Oh. I'm really sorry. I'm in Grade 11 studying Exponential Growth and Decay.
Here's how my work goes:
Given that the population in:
1980: 5,925,884
1990: 7,948,392
2000: 9,932,560
2010: 11,855,975
1. Compute the difference between the population size of the region between 1980 and 1990, 1990 and 2000,
2000 and 2010.
(I subtract)
Between 1990 and 1980: 2,022,508
Between 2000 and 1990: 1,984,168
Between 2010 and 2000: 1,923,415
THIS IS CORRECT
2. Determine the rate of growth of the population every ten years by dividing each difference by the population
of the previous year. Multiply the result by 100% and express the rate of growth up to 2 decimal places.
2,022,508/7,948,392= 0.25445 x 100 = 25.45%
1,984,168/9,932,560= 0.19976 x 100 = 19.98%
1,923,415/11,855,975= 0.16223 x 100 = 16.22%
THIS IS IN ERROR. Growth between 1980 and 1990 was 2,022,508, which was the actual growth from 1980, the EARLIER year. You should be dividing by the population for 1980.
3. Find the average (arithmetic mean) of the three rates then divide it by 10. Result serves as the annual relative
rate of growth of the region's population. Express this up to 2 decimal places.
0.2545 + 0.1998 + 0.1622 / 3 = 0.2055 or 20.55%/10 = 2.06%
4. Prepare the population model of the region by following the exponential growth model given as:
n(t) = n0ert
where n(t) = population at time t
n0 = initial size of the population
r = relative rate of growth (expressed as a proportion of the population)
t = time
Note that r is the result obtained in Step number 2, t is the number of years after 1980, and n0 is the
population in 1980. Convert the annual rate of growth (r) obtained in Step 2 up to 4 decimal places (i.e.

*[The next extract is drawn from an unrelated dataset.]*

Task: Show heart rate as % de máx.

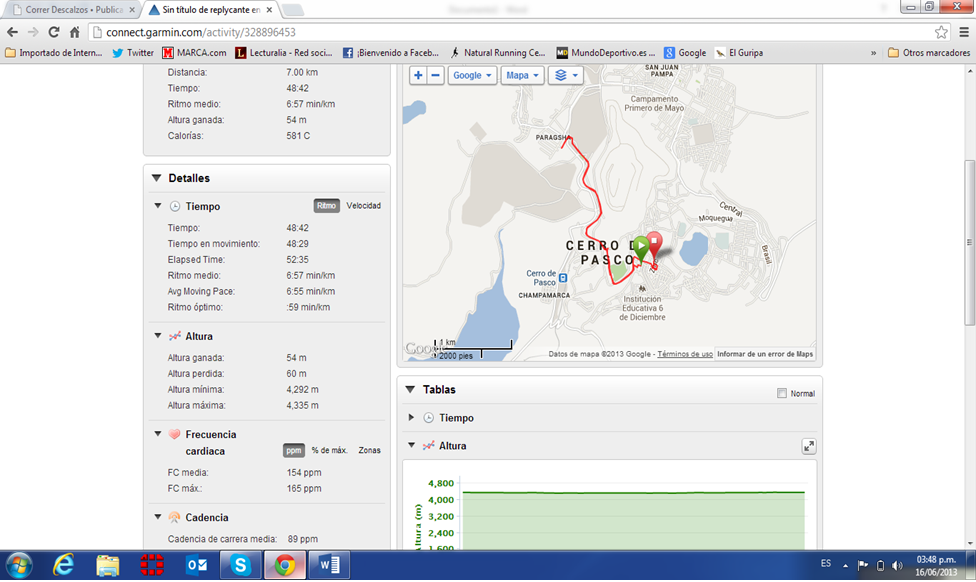Action: click(329, 450)
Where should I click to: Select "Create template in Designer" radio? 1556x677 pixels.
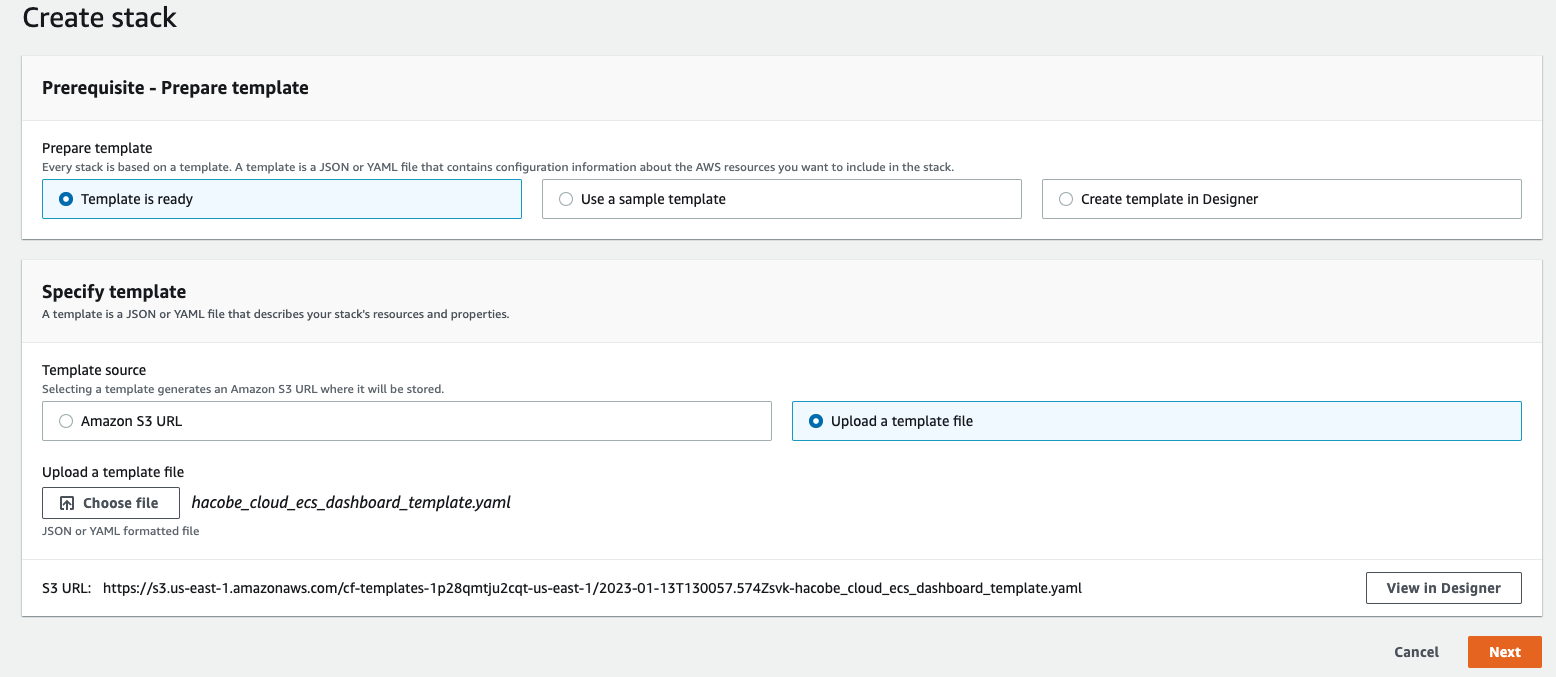click(1066, 199)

Step 2: r = 1:75%; Step 4: r = 0:0175)
Uhh I don't really get this/how should I model it
5. Using the model in Step number 5, estimate the population of the region in:
a. 2018
2018-1980=38, n(38)=5925884e0.0206(38)
12,963,398.34
b. 2019
2019-1980=39, n(39)=5925884e0.0206(39)
13,233,213.91
c. 2020
2020-1980=40, n(40)=5925884e0.0206(40)
13,508,645.32
d. 2030
2030-1980=50, n(50)=5925884e0.0206(50)
16,598,791.21
e. 2040
2040-1980=60, n(60)=5925884e0.0206(60)
20,395,817.89
6. Using your knowledge of logarithms, estimate the year in which the population will reach
a. 30 million
30000000=5925884e0.0206t, 5.062535817=e0.0206t, ln(5.062535817)=0.0206t*ln(e), ln(5.06253817)/0.0206=t,
t=78.73 (Exact Value: 78.7314324), 1980+78.73= 2058.73
b. 50 million
50000000=5925884e0.0206t, 8.437559696=e0.0206t, ln(8.437559696)=0.0206t*ln(e), ln(8.437559696)/0.0206=t,
t=103.53 (Exact Value: 103.5287928), 1980+103.53= 2083.53
Those are my answers. I'm not really sure if they're totally correct. If I input only 2 decimal places on the calculator to prove that the equal value is true, it won't give me the EXACT answer but near to very near the value (can be rounded off) so I guess that's okay? E.g., 30000000=5925884e0.0206(78.73) is only equals to 29,999,114.79. But if I put the exact value of T (78.7314324), the answer is exactly 30,000,000. In the annual relative growth, if I put the exact value vs the rounded off one, the value will not be as exact but still near. I tried to reverse solve it, using the formula that I've made and concluded, the population of 2010 is 11,855,975, so 2010-1980=30, 5925884e0.0206(30)=11855875, but 10,993,782 is not equal to 11,855,975. Did I do something, please help I'm really confused on what would be the basis of the values that I should use, should it be the exact whole value then round it off to 2 decimal places or round it off first as instructed by the problem?